EEMCS-HPC Specific resources (gpu), features and partitions

The generic consumable resources are :

  • gpu[:pascal/turing/ampere/lovelace][:amount] (currently we only have pascal/turing/ampere/lovelace based gpu's).
#SBATCH --gres=gpu:1 

Keep in mind for gpu's you need to load the module of the required cuda version !

Once you request a gpu(s) resource, the scheduler will set for you the environment variable : CUDA_VISIBLE_DEVICES

This will point to the assigned gpu(s) for your job, you shall only use those and not others !!!

Some gpu boards have the nvlink modules fitted, this will allow you to double the gpu memory and cumputing power. If you request two gpu's with nvlink, you need to force socket binding using the following option :

#SBATCH --sockets-per-node=1 

The available features are :

  • amd/intel, refers to the silicon builder of the Cpus
  • avx/avx2/avx512, refers to the avx, avx2 and avx512 instruction set, available in the newer nodes (for example: Keras, Tensorflow v1.6 and above)
  • tesla, refers to the Tesla family cards (ctit080)
  • geforce, refers to the GeForce family cards (ctit[081-083])
  • quadro, refers to the Quadro family cards (ctit[084-085])
  • p100, refers to the specific Tesla P100 model (ctit080)
  • titan-x refers to the specific Titan-X model (ctit[081-082])
  • gtx-1080ti refers to the specific GeForce gtx-1080ti model (ctit083).
  • rtx-6000 refers to the specific Quadro rtx-6000 model (ctit[084-085]).
  • rtx-2080ti refers to the specific GeForce rtx-2080ti model (ctit088).
  • titan-xp refers to the specific Titan-X model (ctit088)
  • a40 refers to the specific Tesla A40 model (ctit086, 90..94)
  • a100 refers to the specific Tesla A100 model (ctit089)
  • l40 refers to the specific Tesla L40 model (hpc-node01..08)

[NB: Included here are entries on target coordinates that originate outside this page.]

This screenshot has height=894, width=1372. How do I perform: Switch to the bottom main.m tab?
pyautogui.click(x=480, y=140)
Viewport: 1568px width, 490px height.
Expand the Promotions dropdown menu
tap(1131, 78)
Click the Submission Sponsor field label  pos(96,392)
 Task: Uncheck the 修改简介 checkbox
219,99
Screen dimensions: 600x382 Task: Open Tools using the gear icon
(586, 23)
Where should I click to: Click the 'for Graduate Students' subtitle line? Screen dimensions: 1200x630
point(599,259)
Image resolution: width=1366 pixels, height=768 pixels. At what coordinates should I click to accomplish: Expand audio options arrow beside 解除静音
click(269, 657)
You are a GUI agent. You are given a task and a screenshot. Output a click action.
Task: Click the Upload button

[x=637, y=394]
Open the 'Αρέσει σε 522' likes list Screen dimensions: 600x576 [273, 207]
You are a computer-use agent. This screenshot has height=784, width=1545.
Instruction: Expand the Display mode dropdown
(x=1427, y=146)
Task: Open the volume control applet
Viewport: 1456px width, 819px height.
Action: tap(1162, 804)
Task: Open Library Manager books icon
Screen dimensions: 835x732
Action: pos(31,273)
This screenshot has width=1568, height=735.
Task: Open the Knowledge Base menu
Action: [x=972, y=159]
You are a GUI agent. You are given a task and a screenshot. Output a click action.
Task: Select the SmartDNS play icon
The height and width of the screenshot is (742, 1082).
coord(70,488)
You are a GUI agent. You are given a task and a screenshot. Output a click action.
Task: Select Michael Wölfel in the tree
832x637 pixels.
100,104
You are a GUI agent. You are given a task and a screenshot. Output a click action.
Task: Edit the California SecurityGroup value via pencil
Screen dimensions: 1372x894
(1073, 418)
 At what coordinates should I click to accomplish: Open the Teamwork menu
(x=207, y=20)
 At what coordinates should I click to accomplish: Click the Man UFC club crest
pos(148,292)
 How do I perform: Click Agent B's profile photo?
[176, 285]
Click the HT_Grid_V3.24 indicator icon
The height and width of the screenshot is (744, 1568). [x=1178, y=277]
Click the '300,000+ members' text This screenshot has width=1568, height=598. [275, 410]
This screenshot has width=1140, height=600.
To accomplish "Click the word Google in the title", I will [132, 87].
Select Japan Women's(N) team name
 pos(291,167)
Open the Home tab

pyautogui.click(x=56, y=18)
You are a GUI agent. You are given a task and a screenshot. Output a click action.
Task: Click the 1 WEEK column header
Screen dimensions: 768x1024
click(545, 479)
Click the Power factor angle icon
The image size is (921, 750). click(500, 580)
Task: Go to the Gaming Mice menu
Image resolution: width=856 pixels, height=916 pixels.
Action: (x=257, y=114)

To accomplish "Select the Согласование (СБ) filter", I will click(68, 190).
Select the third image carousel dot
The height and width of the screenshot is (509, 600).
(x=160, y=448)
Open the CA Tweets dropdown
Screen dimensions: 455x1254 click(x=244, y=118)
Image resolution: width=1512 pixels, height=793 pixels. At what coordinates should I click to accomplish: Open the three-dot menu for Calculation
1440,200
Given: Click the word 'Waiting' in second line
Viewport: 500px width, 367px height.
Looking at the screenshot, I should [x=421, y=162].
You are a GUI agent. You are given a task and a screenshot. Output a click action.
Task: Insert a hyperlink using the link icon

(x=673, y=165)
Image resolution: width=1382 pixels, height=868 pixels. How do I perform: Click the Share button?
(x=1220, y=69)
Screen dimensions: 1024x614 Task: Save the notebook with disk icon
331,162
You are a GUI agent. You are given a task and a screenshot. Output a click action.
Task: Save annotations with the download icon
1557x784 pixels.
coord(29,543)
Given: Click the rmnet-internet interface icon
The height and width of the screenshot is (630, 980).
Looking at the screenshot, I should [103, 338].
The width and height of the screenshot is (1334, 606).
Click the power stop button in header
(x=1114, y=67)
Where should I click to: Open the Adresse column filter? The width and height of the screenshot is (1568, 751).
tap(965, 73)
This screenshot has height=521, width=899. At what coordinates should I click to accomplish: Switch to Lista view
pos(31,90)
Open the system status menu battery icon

For example to force only a40 gpu's

#SBATCH --constraint=a40 

The HPC/SLURM cluster contains multiple common partitions :

Partition name Nodes Details available to
main ctit080..91 All
debug all admin
dmb ctit084..085, 88, 92, hpc-node07 eemcs-dmb
ram ctit086, ctit089 eemcs-ram
bdsi ctit087 bms-bdsi
mia ctit090..91,93..94,hpc-node05 eemcs-mia
am hpc-node01..04 eemcs-(dmmp/macs/mast/mia/mms/sor/stat)
mia-pof hpc-node06 eemcs-mia & tnw-pof
students hpc-node08 eemcs-students

The main partition is the default partition that will be used to submit a job to any of the nodes. The debug partition is for testing purposes only. Access to the following partitions are limited to the funders during the first year of investment, these can be reached using the funders partition.

Including multiple partitions is also possible. For example :

  • EEMCS-DMB members
#SBATCH --partition=main,dmb
  • EEMCS-MIA members
#SBATCH --partition=main,am,mia
  • EEMCS-Students
#SBATCH --partition=main,students
  • etc.

See the EEMCS-HPC Hardware page for all the partition definitions.